Gli agenti della Squadra Mobile di Taranto, con la collaborazione delle Squadre Mobili di Bari e Vicenza, hanno notificato ordinanze di custodia cautelare in carcere emessa dal gip del tribunale di Taranto, a tre persone di nazionalità nigeriana: A.S, di 36 anni, domiciliato a Vicenza, A.J., di 28, domiciliata a Vicenza e R.T., di 27, domiciliata a Bari. Dovranno rispondere di estorsione e di induzione, reclutamento, favoreggiamento e sfruttamento della prostituzione di una giovane donna loro connazionale.

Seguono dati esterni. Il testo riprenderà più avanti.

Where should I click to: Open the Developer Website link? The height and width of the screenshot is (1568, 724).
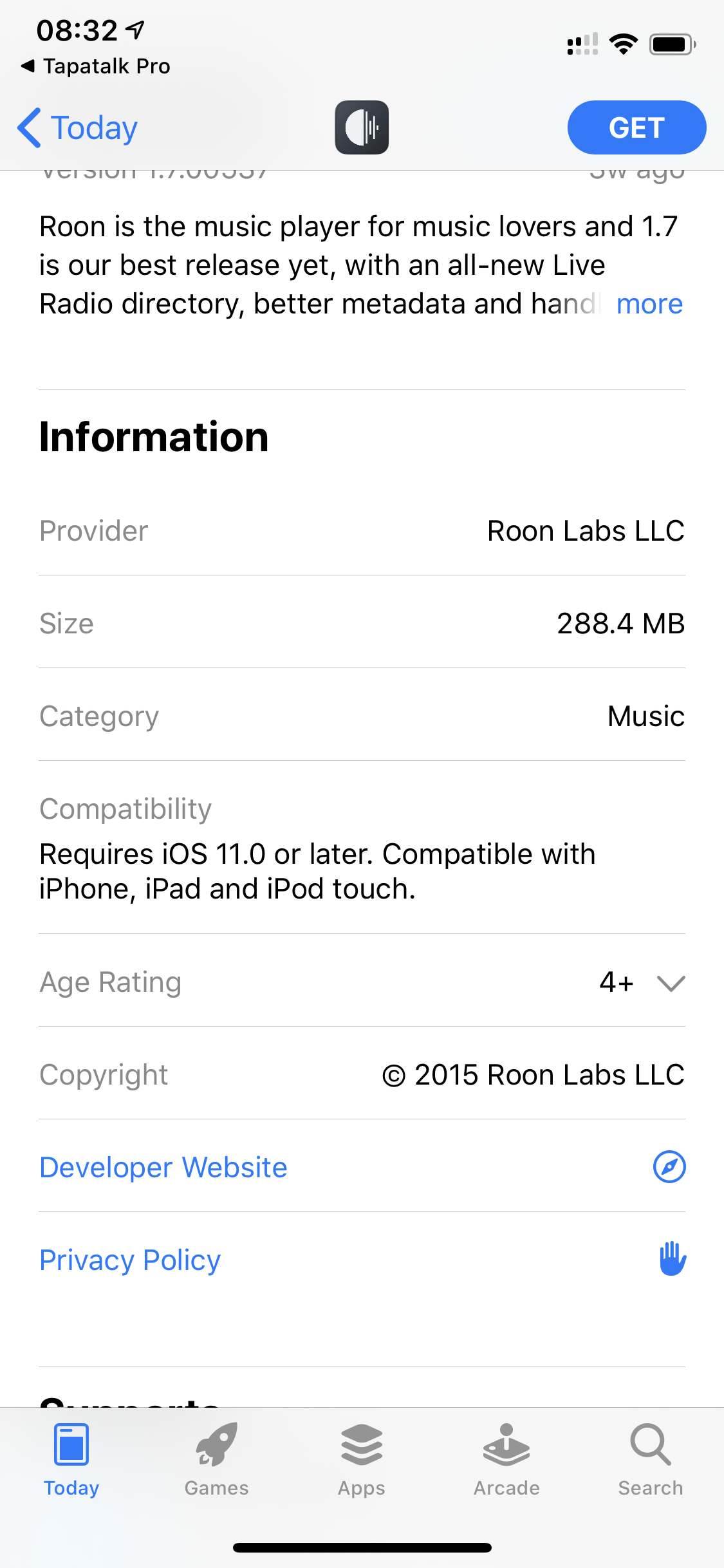[163, 1167]
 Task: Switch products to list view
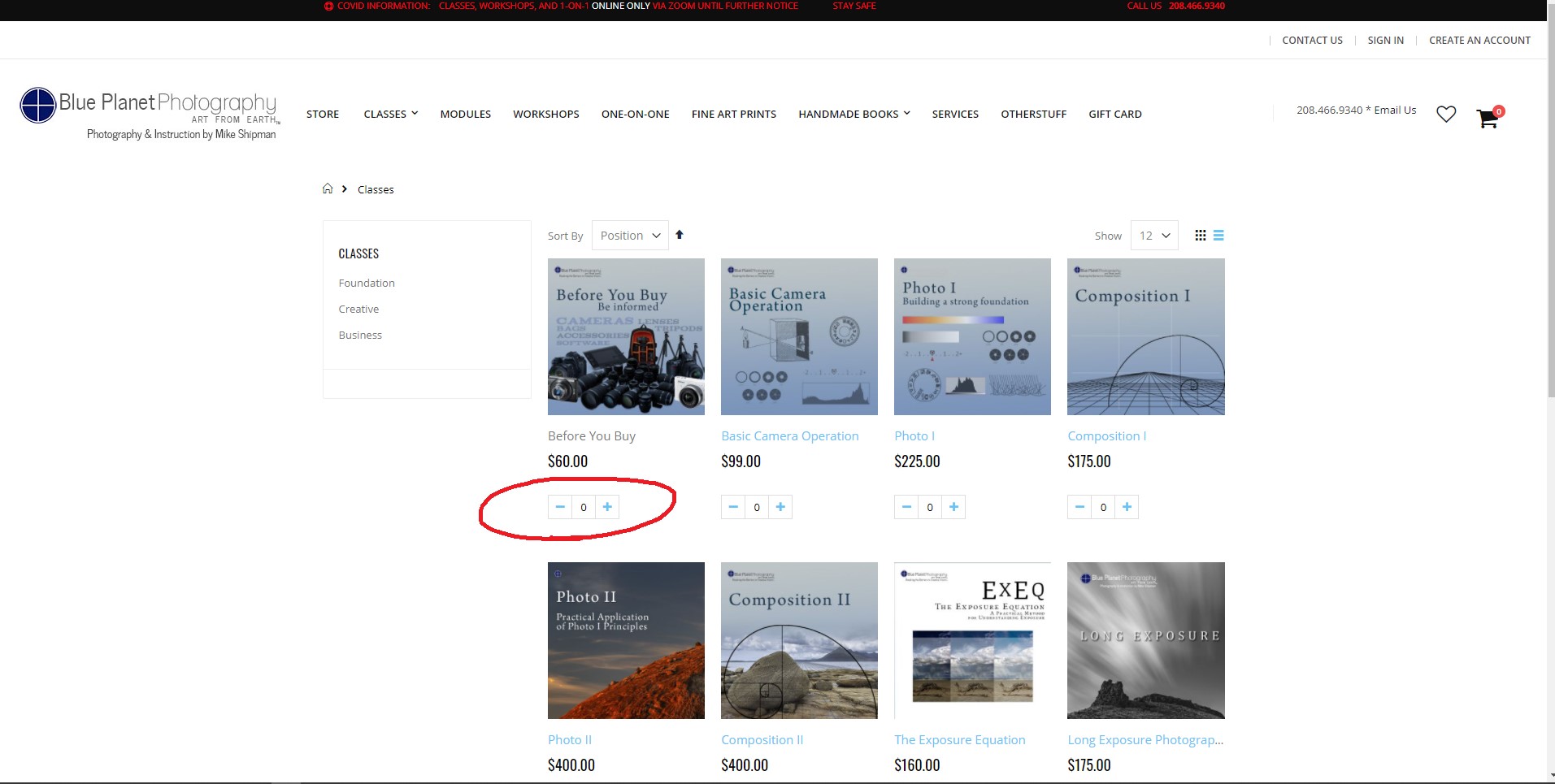(1218, 235)
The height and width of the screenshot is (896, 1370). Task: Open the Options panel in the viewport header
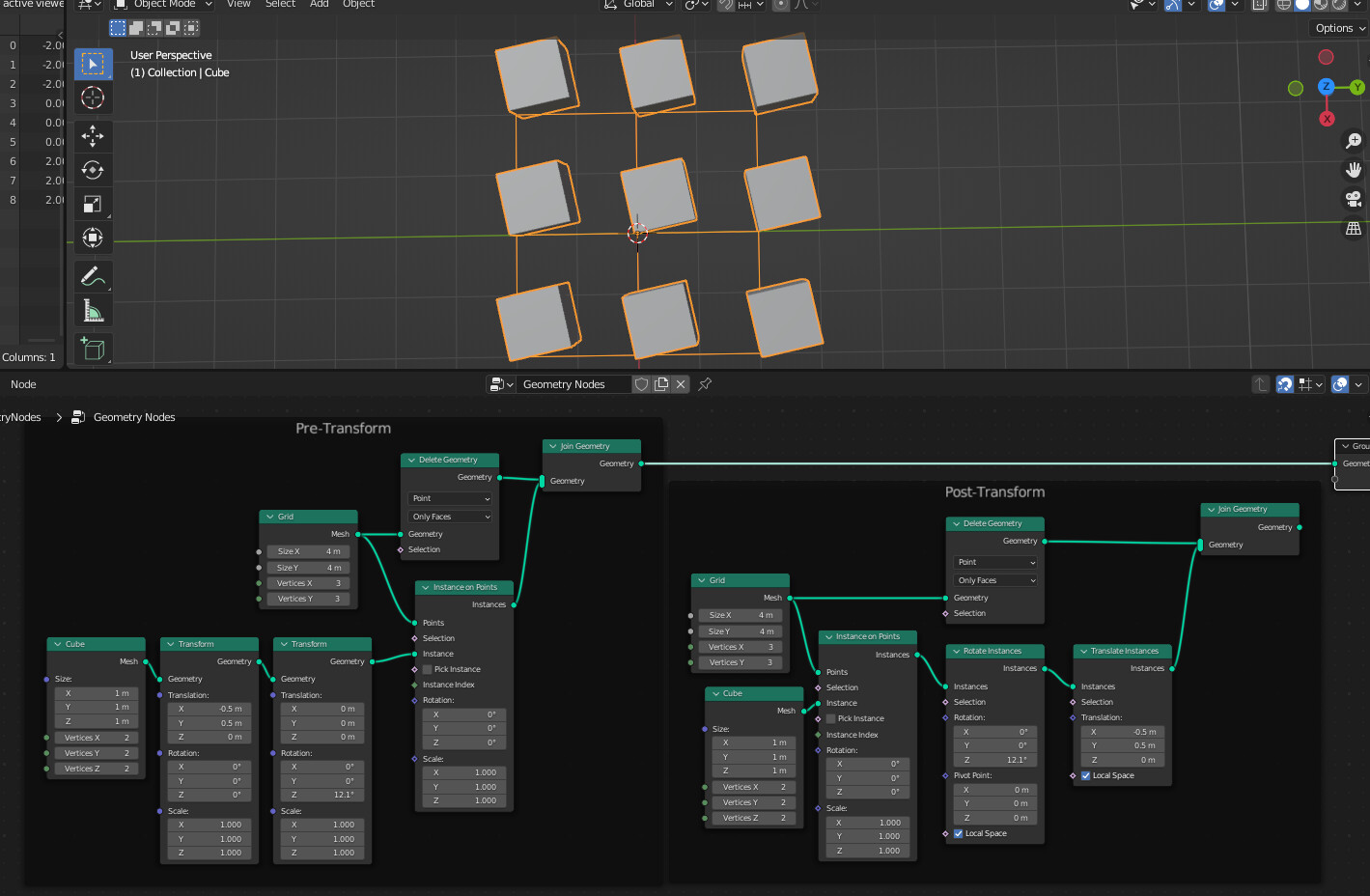point(1337,28)
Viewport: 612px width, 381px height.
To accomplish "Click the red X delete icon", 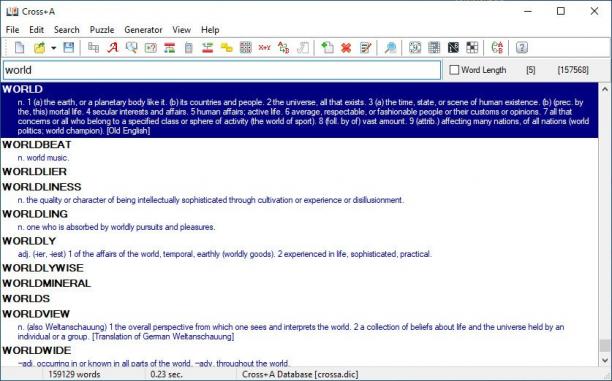I will tap(346, 48).
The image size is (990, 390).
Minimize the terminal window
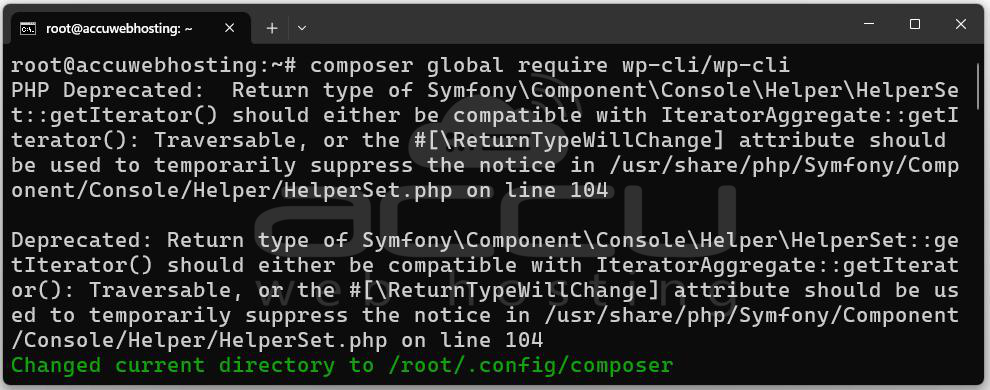[870, 25]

La triste vicenda è emersa durante un mirato servizio, effettuato dai poliziotti lo scorso mese di ottobre sulla statale 7 Appia, per contrastare il fenomeno della prostituzione. Una delle giovani donne identificate dopo alcune titubanze ha deciso di collaborare denunciando i suoi sfruttatori. La ragazza era giunta in Italia nel mese di luglio con la prospettiva di un lavoro lecito, così come le era stato promesso da alcuni suoi connazionali. La malcapitata che era stata collocata in un centro di accoglienza calabrese si era resa subito conto che il suo destino sarebbe stata la prostituzione.

Dinanzi al suo fermo rifiuto i suoi connazionali non hanno esitato a minacciarla dicendole che il rito voodoo, al quale era stata sottoposta prima della partenza, si sarebbe ritorto contro i suoi familiari qualora non avessero versato loro la somma di 20mila euro. La ragazza ha abbandonato il centro di accoglienza ed è stata costretta a prostituirsi a Vicenza e a Ruvo di Puglia. A causa delle esigue somme intascate dagli sfruttatori, la giovane è stata costretta a cambiare zona e quindi a prostituirsi in strada, nel Tarantino, soprattutto lungo la Statale 7 Appia.